> [WHAT NEEDS TO BE DONE] Going through the entries below, count each line containing the word "agent". Report the number only.

[[ MATERIAL FOR THIS TASK, beginning ]]

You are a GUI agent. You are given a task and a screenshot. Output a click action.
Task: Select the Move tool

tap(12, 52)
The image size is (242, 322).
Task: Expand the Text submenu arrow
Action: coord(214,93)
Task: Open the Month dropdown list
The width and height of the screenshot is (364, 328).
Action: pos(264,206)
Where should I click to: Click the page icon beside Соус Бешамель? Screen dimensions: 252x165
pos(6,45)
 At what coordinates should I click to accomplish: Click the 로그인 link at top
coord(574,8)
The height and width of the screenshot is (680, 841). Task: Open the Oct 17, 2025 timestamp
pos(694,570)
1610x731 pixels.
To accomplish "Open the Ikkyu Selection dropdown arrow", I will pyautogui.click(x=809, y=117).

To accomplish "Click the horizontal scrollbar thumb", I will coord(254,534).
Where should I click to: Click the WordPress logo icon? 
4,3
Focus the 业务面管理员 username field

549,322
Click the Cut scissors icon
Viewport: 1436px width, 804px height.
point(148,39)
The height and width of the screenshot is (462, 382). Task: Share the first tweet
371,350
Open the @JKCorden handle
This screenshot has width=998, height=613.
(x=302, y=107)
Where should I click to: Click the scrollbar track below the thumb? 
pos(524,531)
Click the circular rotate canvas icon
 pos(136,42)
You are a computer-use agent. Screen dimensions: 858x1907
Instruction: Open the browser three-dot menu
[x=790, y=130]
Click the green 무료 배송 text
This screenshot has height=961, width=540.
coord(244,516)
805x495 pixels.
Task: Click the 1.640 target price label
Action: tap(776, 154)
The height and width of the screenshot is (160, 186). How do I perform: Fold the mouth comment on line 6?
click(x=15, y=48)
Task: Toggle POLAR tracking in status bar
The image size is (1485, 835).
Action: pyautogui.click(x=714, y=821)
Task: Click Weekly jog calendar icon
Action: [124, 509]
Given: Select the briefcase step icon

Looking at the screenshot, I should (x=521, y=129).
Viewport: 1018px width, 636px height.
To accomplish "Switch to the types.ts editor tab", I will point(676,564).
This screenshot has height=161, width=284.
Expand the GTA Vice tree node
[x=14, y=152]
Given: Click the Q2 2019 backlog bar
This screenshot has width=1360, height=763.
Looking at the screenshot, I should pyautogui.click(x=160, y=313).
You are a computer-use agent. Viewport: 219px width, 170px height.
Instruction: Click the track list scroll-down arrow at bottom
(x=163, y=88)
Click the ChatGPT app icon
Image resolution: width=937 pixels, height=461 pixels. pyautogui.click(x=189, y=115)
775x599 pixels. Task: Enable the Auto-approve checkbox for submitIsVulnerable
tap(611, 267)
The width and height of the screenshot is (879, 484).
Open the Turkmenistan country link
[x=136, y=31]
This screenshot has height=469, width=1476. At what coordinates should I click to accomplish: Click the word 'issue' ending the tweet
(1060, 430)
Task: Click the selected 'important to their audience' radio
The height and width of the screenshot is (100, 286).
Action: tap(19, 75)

[[ MATERIAL FOR THIS TASK, end ]]

> [ANSWER SECTION] 3